El chucho. SÁMSARA

No sabía cuanto tiempo llevaba ladrando. De hecho, no se había dado cuenta de que estaba haciéndolo hasta que unas ligeras cosquillitas en su nariz lo sacaron de su ensimismamiento. 

Ahuyentó con un movimiento involuntario de su mano derecha al posible insecto y fue cuando se percató de que un perro del vecindario estaba ladrando. Insistentemente. Pareciera que estuviera poniendo todo su ser en ese ladrido agudo y persistente. 

De nuevo sintió el cosquilleo que le producían las diminutas patitas al trotar por su sensible piel. Supuso que sería una mosca. Extremo que confirmó al oír su seseante zumbido, cuando volvió a espantarla con su mano. Exhaló un suspiro de aburrimiento.

Abajo, en la calle, el indignado can, continuaba empeñado en demostrar su fiera determinación a quién osara dudar de su amenazadora figura, aunque por la tonalidad quisquillosa y lo repetido de sus ladridos, diríase que se trataba de un perro faldero. De esos nerviosos y asustadizos, de ojos saltones.

Finalmente abrió los ojos. No podía concentrarse. Había querido meditar unos minutos, pero su intención había quedado interrumpida. A pesar de los inconvenientes le parecía que había estado en actitud meditativa un buen rato. Había superado el calor del ambiente y pudo retirar su consciencia a un lugar profundo de su ser. 

Permaneció un tiempo indefinido hasta que involuntariamente una pequeña distracción lo llevo a sentir aquel insecto y a darle un manotazo. Le pareció curioso no haber advertido durante su meditación la presencia de los ladridos del perro enojoso y enojado y si haber sentido la presencia de la mosca en su nariz. Cosas raras de la práctica meditativa en la que poco a poco se iba introduciendo.

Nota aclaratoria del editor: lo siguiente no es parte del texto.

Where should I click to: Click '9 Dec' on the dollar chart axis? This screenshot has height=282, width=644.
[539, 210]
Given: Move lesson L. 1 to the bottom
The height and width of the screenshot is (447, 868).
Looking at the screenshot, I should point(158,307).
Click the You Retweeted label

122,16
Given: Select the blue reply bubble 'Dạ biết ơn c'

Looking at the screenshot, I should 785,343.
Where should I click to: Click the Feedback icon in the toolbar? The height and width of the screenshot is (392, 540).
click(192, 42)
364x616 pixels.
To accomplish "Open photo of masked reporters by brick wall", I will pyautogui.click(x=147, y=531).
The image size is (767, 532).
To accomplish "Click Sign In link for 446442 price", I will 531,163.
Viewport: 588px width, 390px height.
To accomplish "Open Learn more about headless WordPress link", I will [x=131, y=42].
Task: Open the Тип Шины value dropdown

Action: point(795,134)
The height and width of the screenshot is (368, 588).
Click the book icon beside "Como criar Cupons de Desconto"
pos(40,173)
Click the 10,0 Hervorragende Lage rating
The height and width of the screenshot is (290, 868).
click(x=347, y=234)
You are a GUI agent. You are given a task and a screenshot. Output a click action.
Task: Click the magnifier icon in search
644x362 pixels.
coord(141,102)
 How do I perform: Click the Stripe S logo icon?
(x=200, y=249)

Meditar era prestar atención absoluta a su cuerpo, a las sensaciones que permanecen y luego se amortiguan. Es volcar el interés en si mismo, en cómo se siente uno, en aspectos como qué temperatura hay, qué sostiene tu cuerpo, qué sonidos te rodean, e ir dejando pasar las cosas concretas como son tus propios pensamientos. Perderse poco a poco en la profundidad de tu consciencia, hasta llegar a un punto de no experimentar nada. Sólo la quietud. El equilibrio. La paz.

Esos momentos son solo instantes, pero perduran en tu recuerdo mucho más allá. A veces, cuando la vida ajetreada lo sacudía fuerte, evocaba esos momentos sagrados de quietud espiritual. Se había habituado a meditar con cierta regularidad, casi a diario y hoy como era pleno verano había decidido hacerlo en su terraza.

Hasta que su consciencia lo llevo al inoportuno perrito chillón. Viendo que su sesión de hoy no podría continuar decidió dedicarse a su actividad preferída. La "dolze fare niente". No era bien, bien meditar, pero permanecer relajado y no hacer nada, cuando el calor aprieta le parecía una actividad fantástica.

El perro seguía empeñado, allá abajo, en demostrar su inquebrantable tesón. Ladraba más fuerte, más chillón y más rápido. O eso le pareció. Menudo energúmeno. Quiso levantarse y asomarse a la terraza a ver que era lo que excitaba tanto al pequeño cánido pendenciero, pero su laxitud y vagancia se lo impidió. En pleno verano, cuanto menos esfuerzo, mejor.

Se sintió exangüe y se abandonó a la pereza. No se iba a levantar para ver qué pasaba. No pareciera muy interesante ver a qué o a quién ladraba ese pequeño cabronzuelo. Y a pesar del ruido y el follón y la curiosidad que sentía por saber que indignaba tanto al chucho, siguió sentado en su cojín de meditar, abandonado al no hacer nada, sano deporte estival, que tanto le apetecía.